Nothing to do with Calvin, just a note to say it's great to pick up where Sean left off.  Back in Seminary we used to finish each other's sentences in class discussions.  It's good to see we're still at it.  Now to Calvin.

Despite there being those who got public confession quite wrong, as was just covered, Calvin commends the public confession of sin.  It might be worthwhile ot break from Calvin's criticism of Rome here and think about what can be positive concerning public confession.  Calvin makes to key statements about it:

1.  Public confession comes after secret or private confession to God
2.  Public confession happens "extraordinarily in a special way, whenever it happens that people are guilty of some transgression in common" (3.4.10).

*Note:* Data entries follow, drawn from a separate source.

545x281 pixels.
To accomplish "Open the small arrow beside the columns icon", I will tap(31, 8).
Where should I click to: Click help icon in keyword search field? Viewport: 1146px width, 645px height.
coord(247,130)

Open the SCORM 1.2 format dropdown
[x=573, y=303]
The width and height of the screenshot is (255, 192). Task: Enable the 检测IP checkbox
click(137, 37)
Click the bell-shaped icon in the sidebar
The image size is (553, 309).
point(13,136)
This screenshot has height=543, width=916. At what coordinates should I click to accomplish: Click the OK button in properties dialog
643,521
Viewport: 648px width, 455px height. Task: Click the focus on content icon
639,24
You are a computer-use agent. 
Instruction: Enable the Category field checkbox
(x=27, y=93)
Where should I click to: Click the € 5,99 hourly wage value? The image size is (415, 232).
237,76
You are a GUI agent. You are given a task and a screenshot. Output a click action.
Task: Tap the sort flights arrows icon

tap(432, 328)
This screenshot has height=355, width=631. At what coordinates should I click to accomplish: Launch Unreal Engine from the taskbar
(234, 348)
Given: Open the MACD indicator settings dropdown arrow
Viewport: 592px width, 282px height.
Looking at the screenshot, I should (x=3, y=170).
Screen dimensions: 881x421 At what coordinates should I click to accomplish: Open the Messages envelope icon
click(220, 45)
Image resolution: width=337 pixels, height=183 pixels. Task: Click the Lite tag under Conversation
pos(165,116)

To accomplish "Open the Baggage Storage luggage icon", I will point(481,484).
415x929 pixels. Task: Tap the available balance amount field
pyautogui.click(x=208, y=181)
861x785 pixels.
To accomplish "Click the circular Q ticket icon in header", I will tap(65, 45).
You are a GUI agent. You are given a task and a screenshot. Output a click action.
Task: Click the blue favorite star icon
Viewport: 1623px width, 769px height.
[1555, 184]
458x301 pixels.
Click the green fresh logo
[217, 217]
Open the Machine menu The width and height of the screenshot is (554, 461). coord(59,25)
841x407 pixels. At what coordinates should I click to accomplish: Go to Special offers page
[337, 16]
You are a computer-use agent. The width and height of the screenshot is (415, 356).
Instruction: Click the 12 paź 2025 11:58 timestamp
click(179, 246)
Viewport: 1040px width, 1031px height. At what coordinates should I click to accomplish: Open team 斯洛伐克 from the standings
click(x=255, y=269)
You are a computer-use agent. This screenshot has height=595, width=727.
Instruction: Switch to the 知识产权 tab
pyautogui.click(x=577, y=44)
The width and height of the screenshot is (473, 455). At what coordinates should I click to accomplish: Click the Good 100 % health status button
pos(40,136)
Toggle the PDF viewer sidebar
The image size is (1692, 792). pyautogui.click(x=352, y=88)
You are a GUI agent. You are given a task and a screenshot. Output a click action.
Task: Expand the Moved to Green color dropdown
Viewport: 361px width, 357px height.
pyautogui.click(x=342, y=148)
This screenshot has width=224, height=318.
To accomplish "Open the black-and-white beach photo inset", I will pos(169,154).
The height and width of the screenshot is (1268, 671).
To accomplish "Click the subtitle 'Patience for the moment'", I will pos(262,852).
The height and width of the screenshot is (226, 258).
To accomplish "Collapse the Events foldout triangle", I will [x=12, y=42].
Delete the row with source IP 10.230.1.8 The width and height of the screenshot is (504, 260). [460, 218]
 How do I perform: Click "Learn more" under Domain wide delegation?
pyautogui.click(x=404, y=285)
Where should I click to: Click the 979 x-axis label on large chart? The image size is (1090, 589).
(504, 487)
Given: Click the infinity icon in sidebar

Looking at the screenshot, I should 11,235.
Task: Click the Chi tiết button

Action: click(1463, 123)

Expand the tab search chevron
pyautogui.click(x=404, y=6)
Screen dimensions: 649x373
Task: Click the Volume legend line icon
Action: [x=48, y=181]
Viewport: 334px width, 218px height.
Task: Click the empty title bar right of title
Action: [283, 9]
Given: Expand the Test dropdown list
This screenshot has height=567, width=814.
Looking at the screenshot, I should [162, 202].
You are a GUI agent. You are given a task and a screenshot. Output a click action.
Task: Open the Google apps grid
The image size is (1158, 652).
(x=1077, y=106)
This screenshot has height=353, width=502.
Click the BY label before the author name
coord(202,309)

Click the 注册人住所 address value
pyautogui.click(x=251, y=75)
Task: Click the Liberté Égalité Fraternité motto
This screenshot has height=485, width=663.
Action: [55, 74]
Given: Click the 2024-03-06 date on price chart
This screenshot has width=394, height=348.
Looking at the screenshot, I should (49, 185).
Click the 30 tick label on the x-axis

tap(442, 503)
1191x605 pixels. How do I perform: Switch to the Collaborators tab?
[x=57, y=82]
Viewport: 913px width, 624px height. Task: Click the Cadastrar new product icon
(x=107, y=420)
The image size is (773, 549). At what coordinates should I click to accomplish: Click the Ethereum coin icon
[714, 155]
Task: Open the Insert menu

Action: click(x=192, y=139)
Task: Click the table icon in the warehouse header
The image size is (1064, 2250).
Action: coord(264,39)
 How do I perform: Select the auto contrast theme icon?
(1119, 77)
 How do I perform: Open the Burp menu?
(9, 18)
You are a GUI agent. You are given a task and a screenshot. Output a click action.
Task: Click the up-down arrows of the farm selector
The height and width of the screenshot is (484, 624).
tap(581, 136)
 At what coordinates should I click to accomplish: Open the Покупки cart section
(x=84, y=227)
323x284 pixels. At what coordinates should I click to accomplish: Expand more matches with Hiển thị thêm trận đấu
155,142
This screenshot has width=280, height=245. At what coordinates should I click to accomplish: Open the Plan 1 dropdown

A good case study of 3.4.10 can be seen in the New England Puritan practice of fast day sermons.  When pestilence, war, or barrenness, as Calvin lists out the calamities, happens to a people, it is cause for soul-searching, (maybe) repentance and fasting, and then the awaiting of forgiveness.  The NE Puritans were quite good at this sort of thing.  Some call this retribution theology.  Others think of it differently. 

What strikes me the most about it is its "otherness" to our experience.  What an alien thought to think that God speaks to us, prods us, convicts us, through the events around us?  And what a further alien though to think that we stand and fall--not in an ultimate sense, mind you--as a community before God.  Calvin again . . .

"In every sacred assembly we stand before the sight of God and the angles, what other beginning of our action will there be than the recognition of our won unworthiness?"